Thomas Hardy and Empire by Jane L. Bownas Pdf

Unlike many of his contemporaries, Thomas Hardy is not generally recognized as an imperial writer, even though he wrote during a period of major expansion of the British Empire and in spite of the many allusions to the Roman Empire and Napoleonic Wars in his writing. Jane L. Bownas examines the context of these references, proposing that Hardy was a writer who not only posed a challenge to the whole of established society, but one whose writings bring into question the very notion of empire. Bownas argues that Hardy takes up ideas of the primitive and civilized that were central to Western thought in the nineteenth century, contesting this opposition and highlighting the effect outsiders have on so-called 'primitive' communities. In her discussion of the oppressions of imperialism, she analyzes the debate surrounding the use of gender as an articulated category, together with race and class, and shows how, in exposing the power structures operating within Britain, Hardy produces a critique of all forms of ideological oppression.

Thomas Hardy and Empire

Author : Dr Jane L Bownas
Publisher : Ashgate Publishing, Ltd.
Page : 305 pages
File Size : 42,9 Mb
Release : 2012-12-28
Category : Literary Criticism
ISBN : 9781409471097

Get Book

Thomas Hardy and Empire by Dr Jane L Bownas Pdf

Unlike many of his contemporaries, Thomas Hardy is not generally recognized as an imperial writer, even though he wrote during a period of major expansion of the British Empire and in spite of the many allusions to the Roman Empire and Napoleonic Wars in his writing.
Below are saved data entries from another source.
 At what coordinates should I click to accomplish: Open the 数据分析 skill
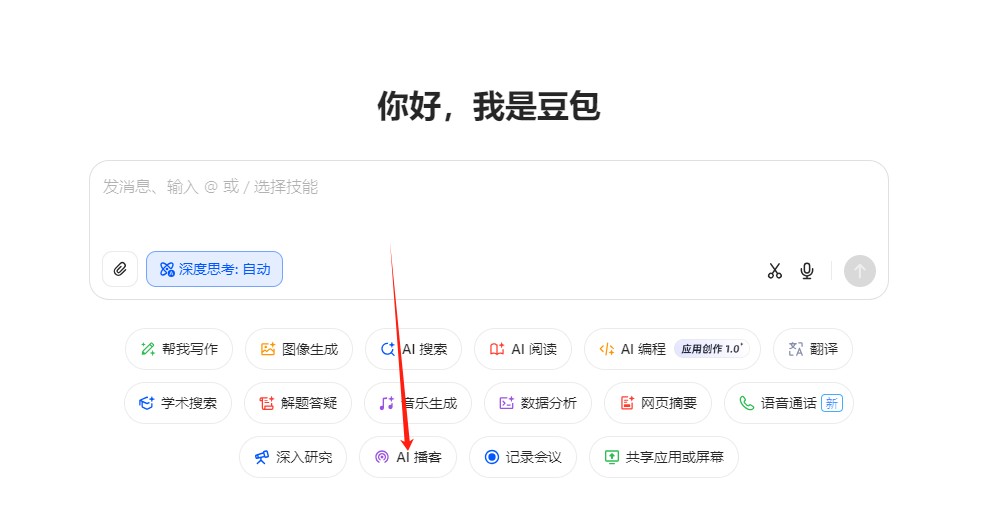538,403
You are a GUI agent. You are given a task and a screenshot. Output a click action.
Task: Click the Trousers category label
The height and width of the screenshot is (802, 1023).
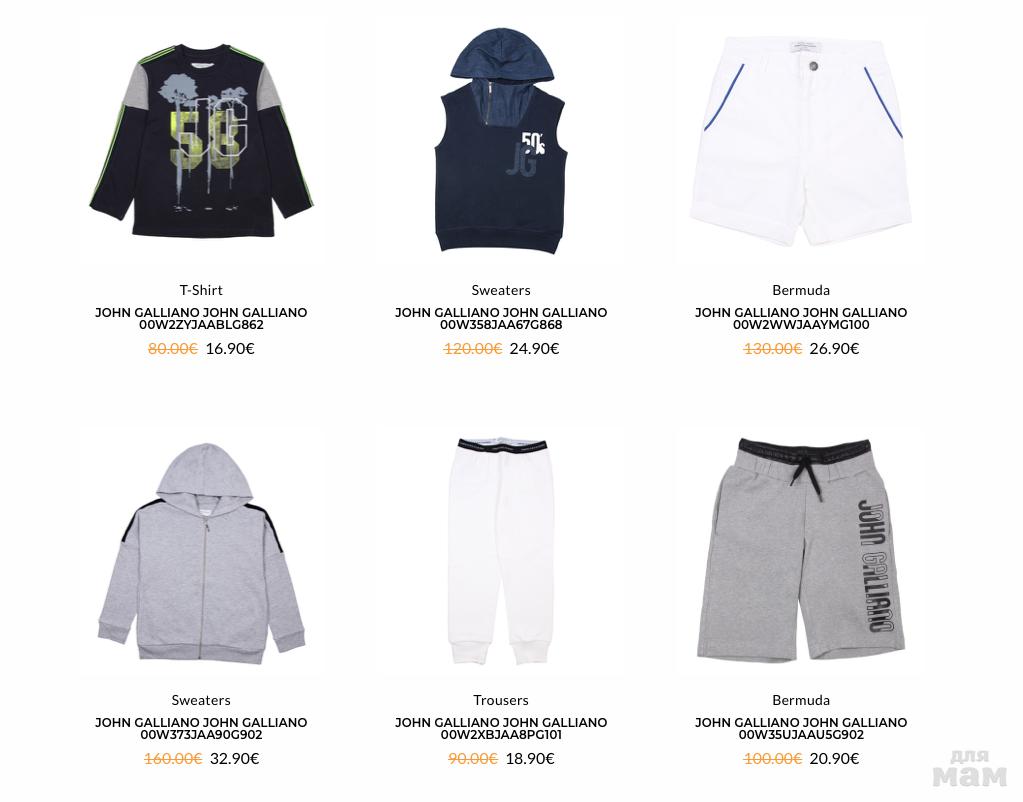[501, 700]
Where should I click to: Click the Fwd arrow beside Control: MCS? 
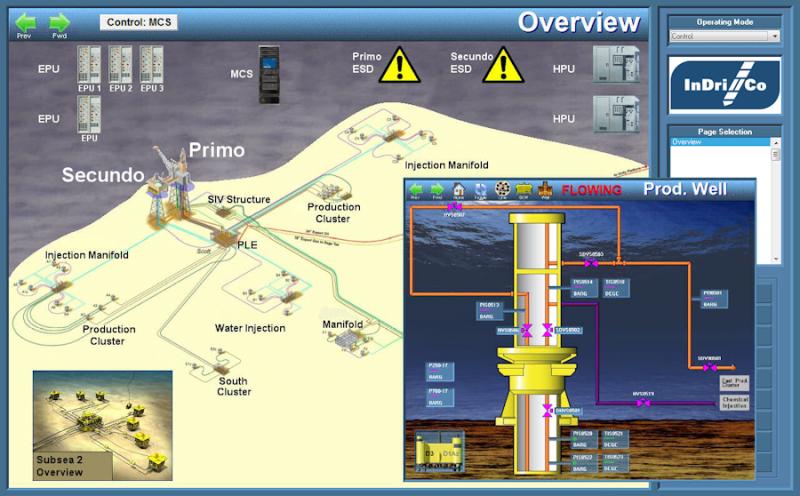(59, 23)
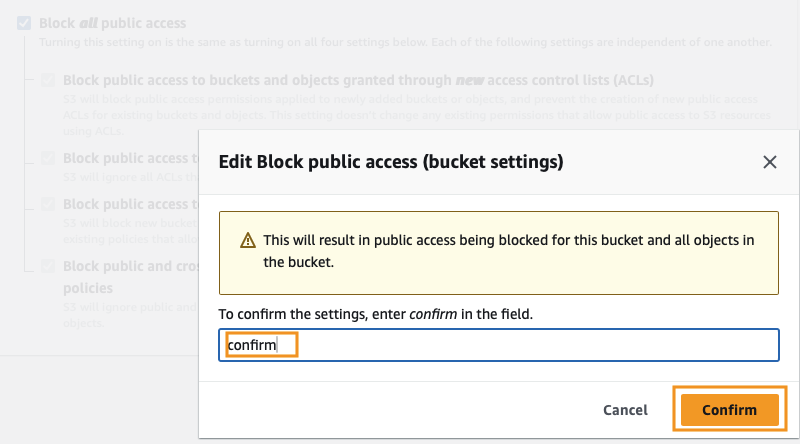Viewport: 800px width, 444px height.
Task: Focus the confirm text input field
Action: (x=499, y=345)
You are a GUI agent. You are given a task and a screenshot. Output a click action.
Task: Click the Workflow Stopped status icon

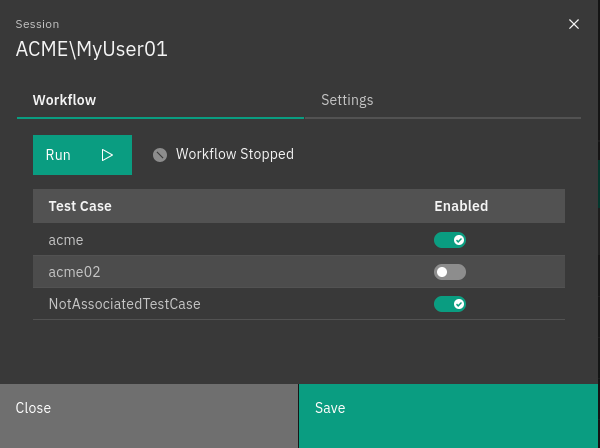[x=159, y=155]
Jane L. Bownas examines the context of these references, proposing that Hardy was a writer who not only posed a challenge to the whole of established society, but one whose writings bring into question the very notion of empire. Bownas argues that Hardy takes up ideas of the primitive and civilized that were central to Western thought in the nineteenth century, contesting this opposition and highlighting the effect outsiders have on so-called 'primitive' communities. In her discussion of the oppressions of imperialism, she analyzes the debate surrounding the use of gender as an articulated category, together with race and class, and shows how, in exposing the power structures operating within Britain, Hardy produces a critique of all forms of ideological oppression.